- What you have to do -
Can you copy the forum thread about which lubes melt plastic cubes, between "Some say Jig-a-loo" and "of them are.", inclusive?

- Provided passage -
·····

# So, what lube melts plastics and what doesn't?



## IV (Aug 24, 2010)

CRC clearly says on the back of the can:

"NOT FOR USE ON PLASTICS."

Yet we all use it...
on plastics.

Some say Jig-a-loo melts plastics yet it says it's safe for most plastics on the can. So... which lube is the one that melts cubes? Do either of these lubes melt cubes?

I'd just really like to hear someone say for certain that these lubes are cube safe, if either of them are.


----------



## Chrish (Aug 24, 2010)

People like to play telephone and aren't even sure what they say anymore. I don't know the answer as I have not been able to find CRC, but I haven't noticed any significant (or even minor) difference from using jigaloo. So if it does melt the plastic, it's such a small amount it's barely worth mentioning.


----------



## gundamslicer (Aug 24, 2010)

Those 2 melt temporary until they dry 
ones that melt cubes continually are petroleum products eg vaseline, WD 40
also Pam and cooking oil melt them but at a very slow pace


----------



## number1failure (Aug 24, 2010)

·····

- Records -

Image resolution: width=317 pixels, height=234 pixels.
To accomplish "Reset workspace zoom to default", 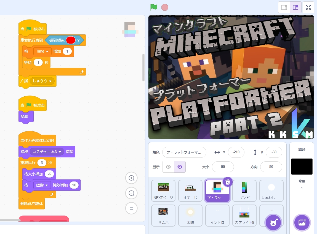I will [131, 208].
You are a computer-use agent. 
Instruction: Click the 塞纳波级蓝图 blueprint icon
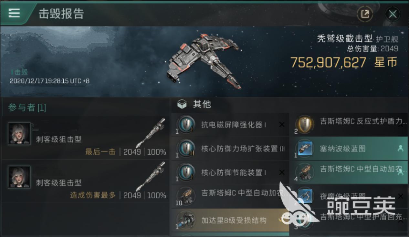click(305, 149)
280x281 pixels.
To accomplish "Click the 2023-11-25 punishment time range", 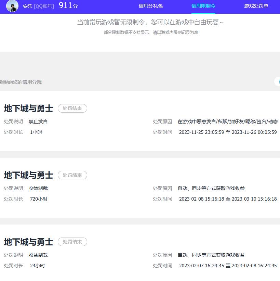I will pos(227,132).
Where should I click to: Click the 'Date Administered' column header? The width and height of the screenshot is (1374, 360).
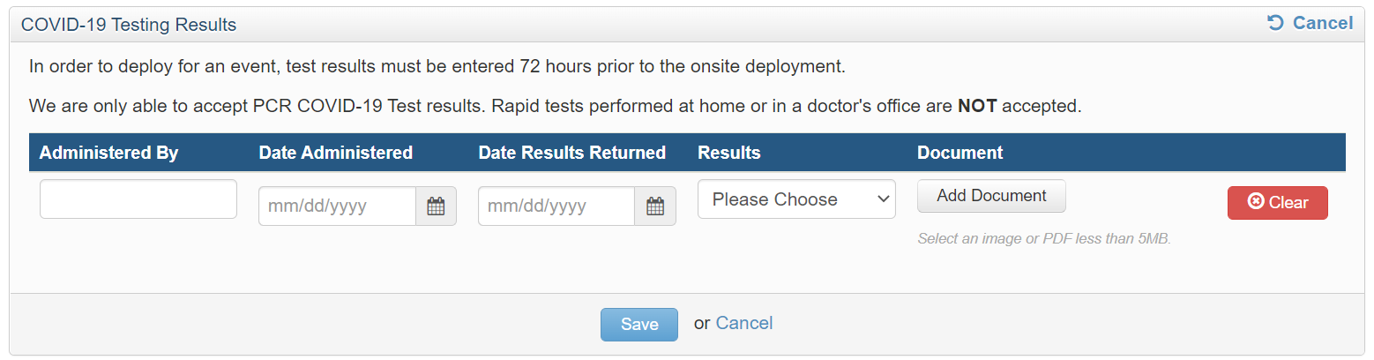point(335,153)
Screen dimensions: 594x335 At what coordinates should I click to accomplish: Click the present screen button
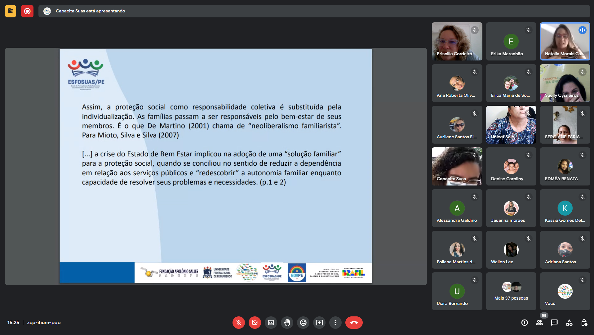point(319,323)
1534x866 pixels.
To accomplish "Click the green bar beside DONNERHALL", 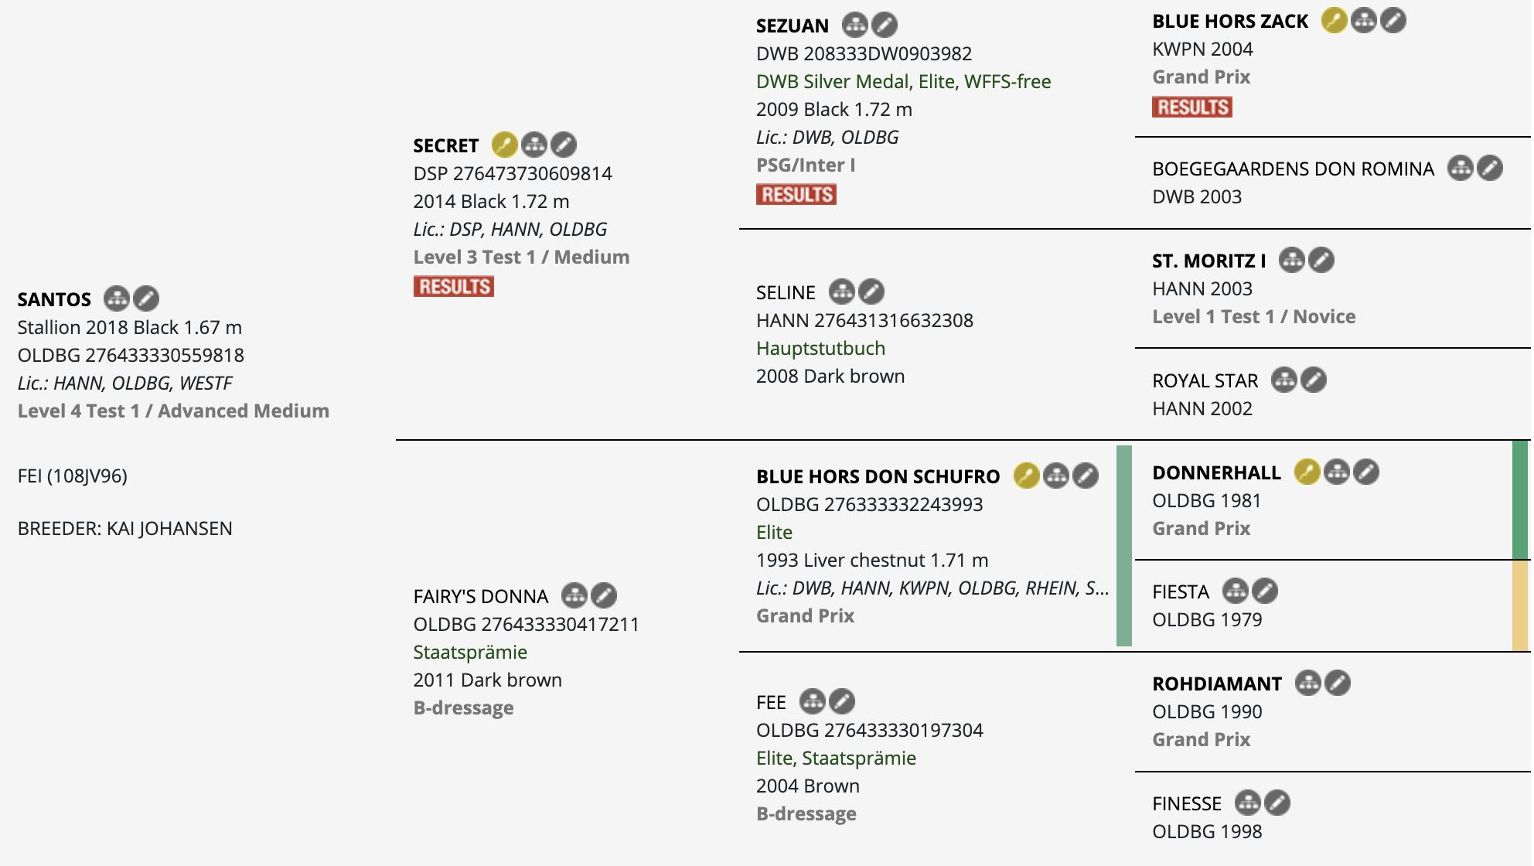I will (x=1520, y=500).
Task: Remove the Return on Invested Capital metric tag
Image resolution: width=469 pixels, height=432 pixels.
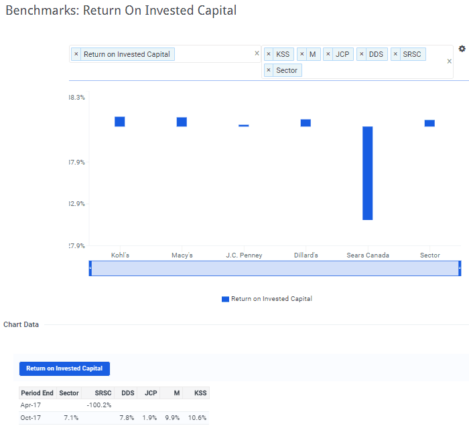Action: point(76,54)
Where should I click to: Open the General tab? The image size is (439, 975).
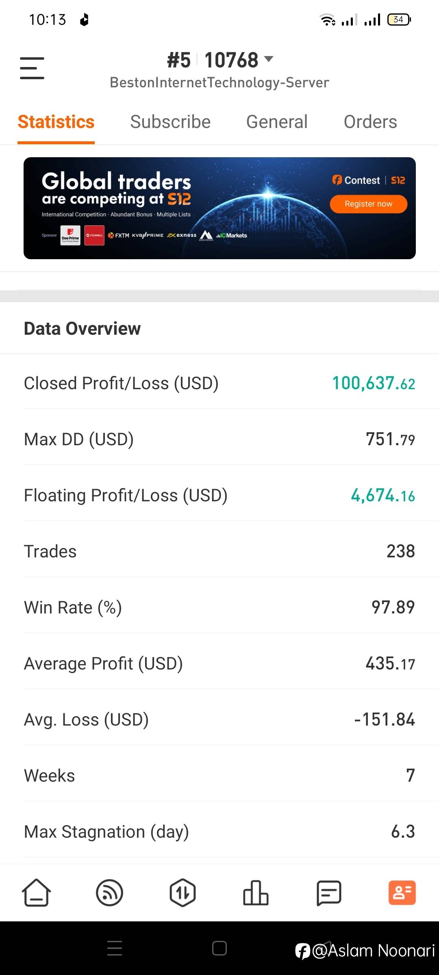277,122
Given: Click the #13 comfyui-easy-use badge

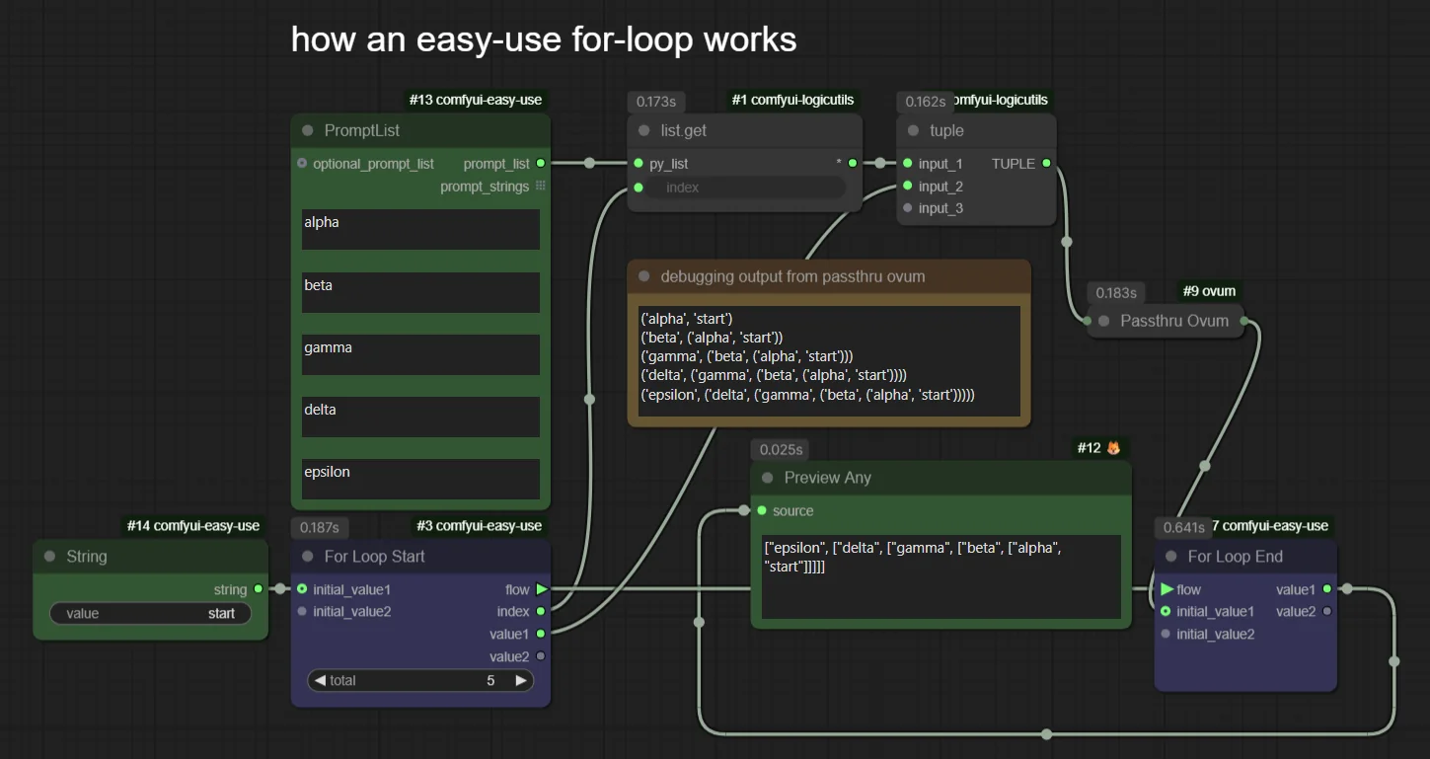Looking at the screenshot, I should pos(475,100).
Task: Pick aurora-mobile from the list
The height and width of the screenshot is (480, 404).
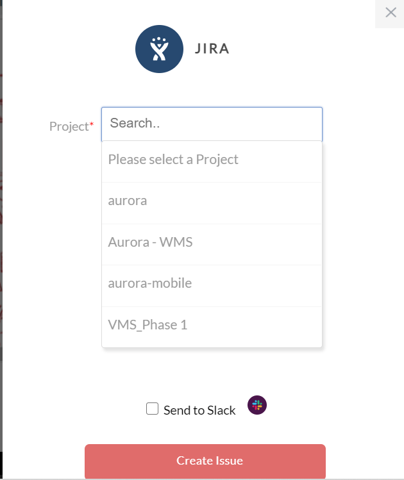Action: click(x=212, y=286)
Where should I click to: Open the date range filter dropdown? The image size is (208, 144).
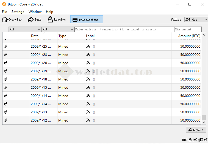pyautogui.click(x=25, y=29)
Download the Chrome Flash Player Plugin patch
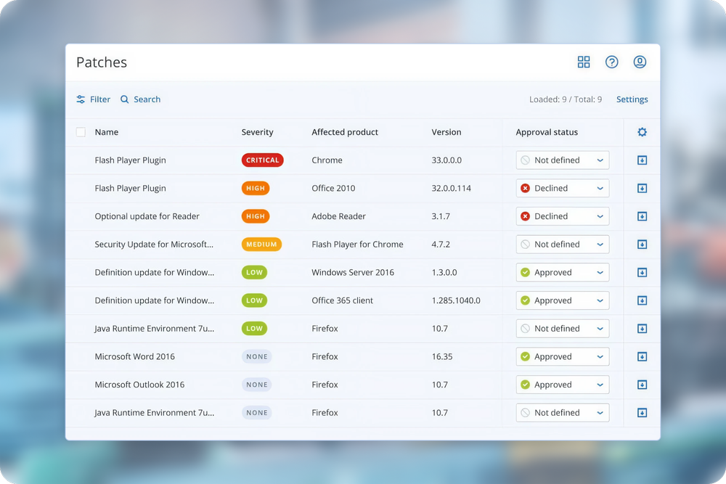This screenshot has width=726, height=484. coord(642,160)
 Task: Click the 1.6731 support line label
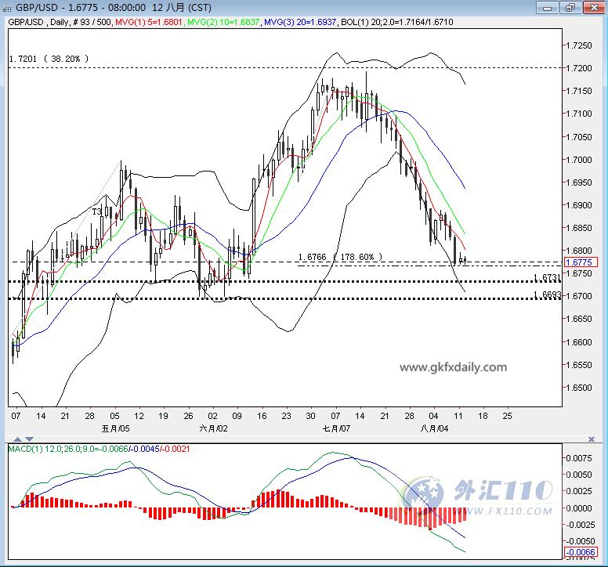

·····

- Full solution -
Some say Jig-a-loo melts plastics yet it says it's safe for most plastics on the can. So... which lube is the one that melts cubes? Do either of these lubes melt cubes?

I'd just really like to hear someone say for certain that these lubes are cube safe, if either of them are.